Les ambassadeurs du Conseil de sécurité de l'ONU sont partis mercredi pour le Burundi où ils vont tenter de persuader le gouvernement d'ouvrir un dialogue avec l'opposition et d'accepter le déploiement d'une force de l'Union africaine.

C'est la deuxième visite des 15 ambassadeurs en moins d'un an dans ce petit pays plongé depuis avril 2015 dans une grave crise qui menace de dégénérer en guerre civile, voire en génocide.

«Nous avons raison d'être inquiets», a déclaré à l'AFP l'ambassadrice américaine Samantha Power à la veille de ce voyage. «Chaque jour, on entend parler d'attaques à la grenade ou de cadavres trouvés dans la rue au petit matin».

«L'histoire montre qu'une étincelle peut mettre le feu et les choses peuvent alors empirer très très vite».

Les violences au Burundi ont déjà fait plus de 400 morts et contraint à l'exil plus de 200 000 personnes, selon l'ONU. Le pays a été ravagé par une guerre civile entre 1993 et 2006.

La visite du Conseil, organisée conjointement par les États-Unis, la France et l'Angola, a été préparée pendant des semaines. Le gouvernement du président Pierre Nkurunziza n'a pas caché qu'il n'accueillerait pas ses visiteurs à bras ouverts.

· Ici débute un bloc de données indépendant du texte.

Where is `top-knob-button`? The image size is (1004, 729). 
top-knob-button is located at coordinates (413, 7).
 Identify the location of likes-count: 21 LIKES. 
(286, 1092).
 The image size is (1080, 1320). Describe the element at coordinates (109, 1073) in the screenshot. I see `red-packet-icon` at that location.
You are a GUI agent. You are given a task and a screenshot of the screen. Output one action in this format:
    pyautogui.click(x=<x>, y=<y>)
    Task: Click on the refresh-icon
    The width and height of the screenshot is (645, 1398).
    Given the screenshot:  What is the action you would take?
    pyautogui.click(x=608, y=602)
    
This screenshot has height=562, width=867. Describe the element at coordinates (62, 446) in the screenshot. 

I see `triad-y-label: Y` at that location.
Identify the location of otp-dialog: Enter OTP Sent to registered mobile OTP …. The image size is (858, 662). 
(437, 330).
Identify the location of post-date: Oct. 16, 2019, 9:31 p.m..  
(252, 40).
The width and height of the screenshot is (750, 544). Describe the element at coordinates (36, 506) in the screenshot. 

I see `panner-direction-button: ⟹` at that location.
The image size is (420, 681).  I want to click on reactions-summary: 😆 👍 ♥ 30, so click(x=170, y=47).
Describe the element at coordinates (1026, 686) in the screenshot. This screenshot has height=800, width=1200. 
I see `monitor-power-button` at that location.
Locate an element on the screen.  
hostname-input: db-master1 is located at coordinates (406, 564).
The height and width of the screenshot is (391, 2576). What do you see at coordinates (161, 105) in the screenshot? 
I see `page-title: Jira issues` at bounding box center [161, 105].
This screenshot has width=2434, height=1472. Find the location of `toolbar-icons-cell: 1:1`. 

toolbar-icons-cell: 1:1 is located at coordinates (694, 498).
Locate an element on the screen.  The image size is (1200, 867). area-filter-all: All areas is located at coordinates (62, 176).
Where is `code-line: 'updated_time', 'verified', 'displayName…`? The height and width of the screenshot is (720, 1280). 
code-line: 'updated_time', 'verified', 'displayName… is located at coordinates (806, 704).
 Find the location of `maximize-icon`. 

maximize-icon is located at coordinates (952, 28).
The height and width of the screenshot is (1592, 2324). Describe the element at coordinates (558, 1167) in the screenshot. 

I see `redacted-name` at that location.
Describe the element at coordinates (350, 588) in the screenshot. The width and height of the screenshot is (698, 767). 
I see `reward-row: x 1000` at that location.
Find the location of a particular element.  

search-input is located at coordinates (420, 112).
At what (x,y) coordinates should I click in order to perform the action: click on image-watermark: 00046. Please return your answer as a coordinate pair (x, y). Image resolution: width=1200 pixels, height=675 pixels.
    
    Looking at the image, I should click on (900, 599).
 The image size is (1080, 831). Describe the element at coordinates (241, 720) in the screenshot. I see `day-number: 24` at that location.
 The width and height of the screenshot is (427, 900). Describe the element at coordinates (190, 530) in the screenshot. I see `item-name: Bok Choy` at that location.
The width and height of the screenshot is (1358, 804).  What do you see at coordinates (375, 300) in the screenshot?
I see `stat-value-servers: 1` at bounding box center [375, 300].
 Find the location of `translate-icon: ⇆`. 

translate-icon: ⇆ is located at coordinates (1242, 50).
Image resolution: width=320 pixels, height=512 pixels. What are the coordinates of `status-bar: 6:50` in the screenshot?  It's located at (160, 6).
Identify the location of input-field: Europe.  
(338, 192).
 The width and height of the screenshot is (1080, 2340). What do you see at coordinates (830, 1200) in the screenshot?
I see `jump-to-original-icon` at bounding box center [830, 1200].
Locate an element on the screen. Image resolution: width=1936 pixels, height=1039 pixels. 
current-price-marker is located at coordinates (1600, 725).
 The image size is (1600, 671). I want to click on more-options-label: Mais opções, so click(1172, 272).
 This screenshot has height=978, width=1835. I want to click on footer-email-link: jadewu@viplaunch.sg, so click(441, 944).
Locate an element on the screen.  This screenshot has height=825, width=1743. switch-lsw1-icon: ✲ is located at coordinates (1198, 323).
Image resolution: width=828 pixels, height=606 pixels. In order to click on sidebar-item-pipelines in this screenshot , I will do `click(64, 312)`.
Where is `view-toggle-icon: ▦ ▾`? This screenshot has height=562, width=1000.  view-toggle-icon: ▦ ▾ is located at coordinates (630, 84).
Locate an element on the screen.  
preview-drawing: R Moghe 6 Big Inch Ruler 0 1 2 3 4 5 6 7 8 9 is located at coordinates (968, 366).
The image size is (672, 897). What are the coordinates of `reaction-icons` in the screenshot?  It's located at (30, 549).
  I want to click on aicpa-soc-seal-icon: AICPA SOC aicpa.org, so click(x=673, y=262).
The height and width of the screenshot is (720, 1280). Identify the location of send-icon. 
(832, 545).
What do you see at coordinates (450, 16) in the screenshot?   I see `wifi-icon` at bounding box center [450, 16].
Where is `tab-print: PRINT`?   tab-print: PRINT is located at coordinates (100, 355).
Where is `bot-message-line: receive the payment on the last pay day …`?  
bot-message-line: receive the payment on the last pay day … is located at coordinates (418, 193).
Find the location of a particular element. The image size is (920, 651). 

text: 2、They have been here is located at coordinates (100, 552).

Lors d'une rencontre prévue vendredi, le Conseil espère persuader M. Nkurunziza, dont le troisième mandat controversé est à l'origine de la crise, d'accepter la proposition de l'UA de déployer une force de maintien de la paix de 5000 hommes. Bujumbura l'a qualifiée de «force d'invasion et d'occupation».

Le Conseil «a la possibilité de mettre tout son poids derrière ce que l'UA a déjà proposé», a expliqué Mme Power.

Risque de conflit régional

Selon des diplomates, le déploiement se ferait en plusieurs étapes. Les premiers à se déployer seraient des observateurs militaires, qui pourraient aussi se positionner à la frontière avec le Rwanda.

Bujumbura a souvent accusé son voisin de soutenir des groupes armés d'opposition.

«Les contours précis de cette force peuvent être discutés», a indiqué Mme Power.

Les ambassadeurs vont aussi rencontrer jeudi des dirigeants de l'opposition et de la société civile. Ils verront des responsables de l'UA lors d'une escale à Addis Abeba samedi.

Après des mois d'une médiation infructueuse menée par l'Ouganda, ils plaideront pour un dialogue politique afin de faire cesser la violence et de préserver les accords d'Arusha qui ont mis fin à la guerre civile.

Pour l'ambassadeur angolais Ismael Gaspar Martin, un dialogue sérieux entre gouvernement et opposition est «le seul moyen d'en sortir» et il «faut mettre fin» aux violations des droits de l'homme.

«Les observateurs de l'UA doivent absolument être sur place et être en mesure de faire leur travail», a-t-il ajouté.

Pour l'ambassadeur français François Delattre, qui avait conduit une première délégation du Conseil au Burundi en mars 2015, il faut avant tout «éviter que le génie des violences ethniques ne sorte de sa bouteille».

Comme le Rwanda voisin qui a connu un génocide en 1994, le Burundi est divisé entre Hutus et Tutsis. Des diplomates à l'ONU craignent que si la crise échappe à tout contrôle le Rwanda ne soit tenté d'intervenir, au risque de déclencher un conflit régional.

Le Conseil avait adopté à l'unanimité en novembre une résolution condamnant la violence au Burundi et appelant l'ONU à renforcer sa présence dans le pays. Mais la Russie, la Chine, l'Égypte, l'Angola et le Venezuela rechignent à exercer de fortes pressions.

«C'est aux Burundais eux-mêmes» d'organiser un dialogue et le Conseil ne poussera pas le gouvernement à partager le pouvoir, a affirmé le représentant permanent adjoint russe Peter Iliichev.

L'ONU, qui avait retiré sa mission politique du Burundi en 2014, a commencé à renforcer sa présence cette semaine avec l'envoi d'une petite équipe d'une vingtaine de personnes chargée d'épauler son émissaire Jamal Benomar.